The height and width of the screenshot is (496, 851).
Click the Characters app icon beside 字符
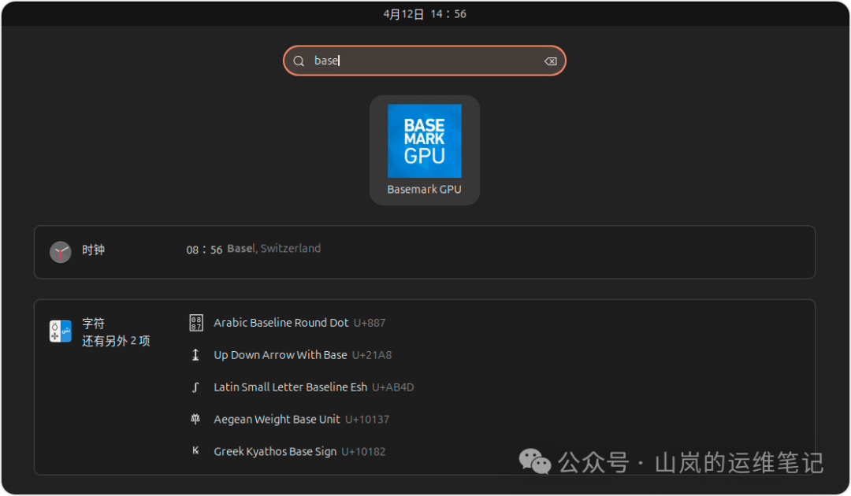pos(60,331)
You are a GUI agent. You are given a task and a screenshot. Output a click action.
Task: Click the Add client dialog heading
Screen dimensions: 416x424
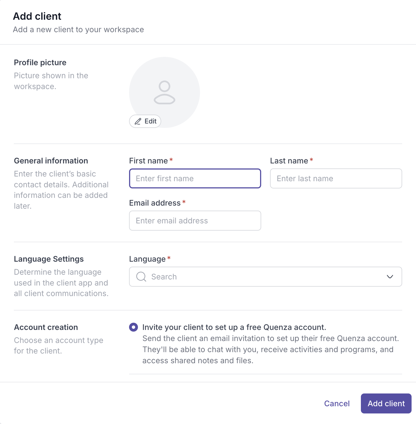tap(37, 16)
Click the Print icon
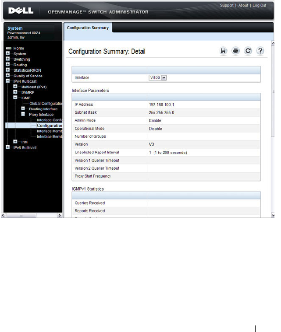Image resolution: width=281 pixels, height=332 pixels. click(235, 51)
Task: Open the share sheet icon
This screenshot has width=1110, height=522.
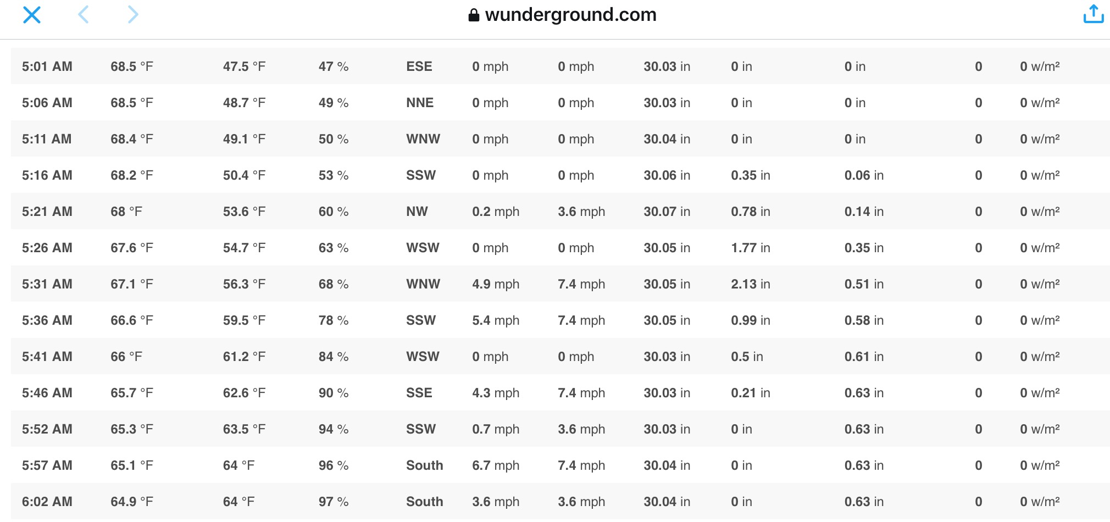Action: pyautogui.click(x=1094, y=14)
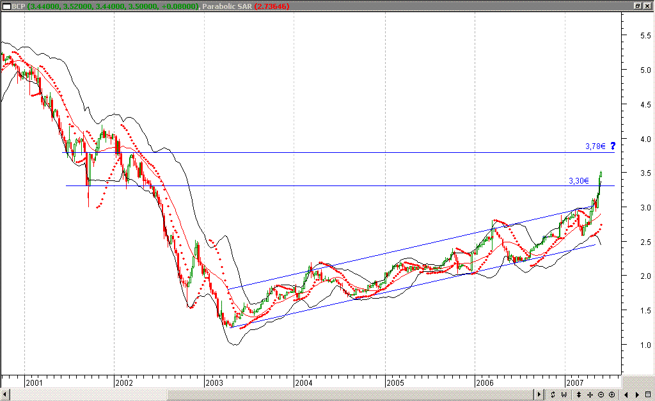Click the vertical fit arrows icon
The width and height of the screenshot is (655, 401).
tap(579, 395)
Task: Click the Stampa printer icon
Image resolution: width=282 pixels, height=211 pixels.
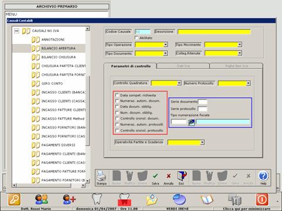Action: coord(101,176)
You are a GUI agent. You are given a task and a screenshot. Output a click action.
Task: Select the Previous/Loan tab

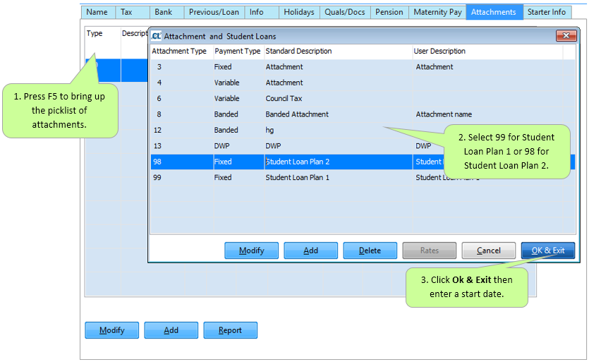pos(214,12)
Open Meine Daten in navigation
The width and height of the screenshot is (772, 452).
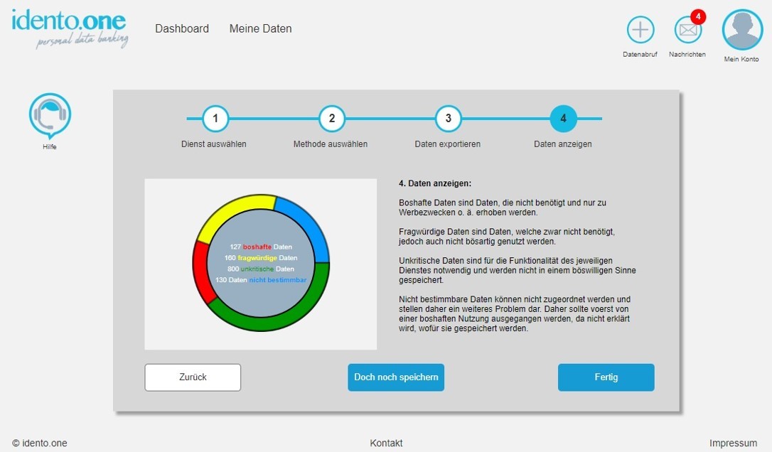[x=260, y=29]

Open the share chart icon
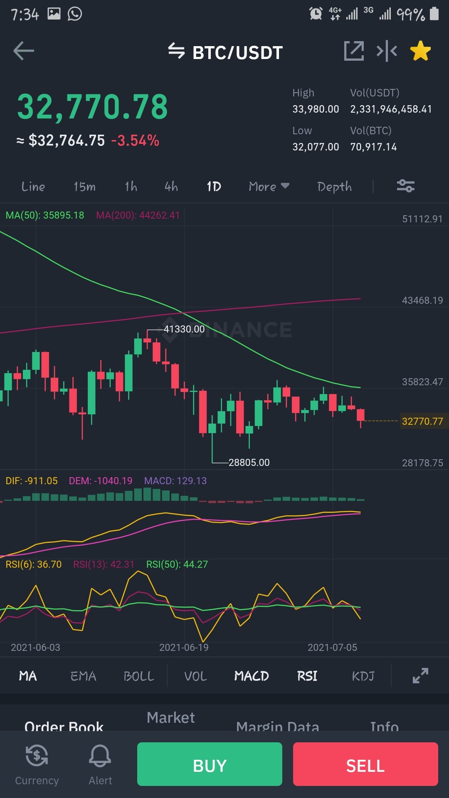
════
What needs to be done — Copy out all of the records above word for word, leaving out the pictures.

Response to the exercise —
The height and width of the screenshot is (496, 851).
Click the Characters app icon beside 字符
pos(60,331)
You are a GUI agent. You are given a task and a screenshot. Output a click action.
Task: Click the Add client dialog heading
Screen dimensions: 416x424
tap(37, 16)
Click the Print icon
Image resolution: width=281 pixels, height=332 pixels. click(235, 51)
Task: Open the share sheet icon
This screenshot has width=1110, height=522.
Action: pyautogui.click(x=1094, y=14)
Click the vertical fit arrows icon
The width and height of the screenshot is (655, 401).
tap(579, 395)
Task: Click the Stampa printer icon
Image resolution: width=282 pixels, height=211 pixels.
Action: coord(101,176)
You are a GUI agent. You are given a task and a screenshot. Output a click action.
Task: Select the Previous/Loan tab

pos(214,12)
Open Meine Daten in navigation
The width and height of the screenshot is (772, 452).
[x=260, y=29]

Open the share chart icon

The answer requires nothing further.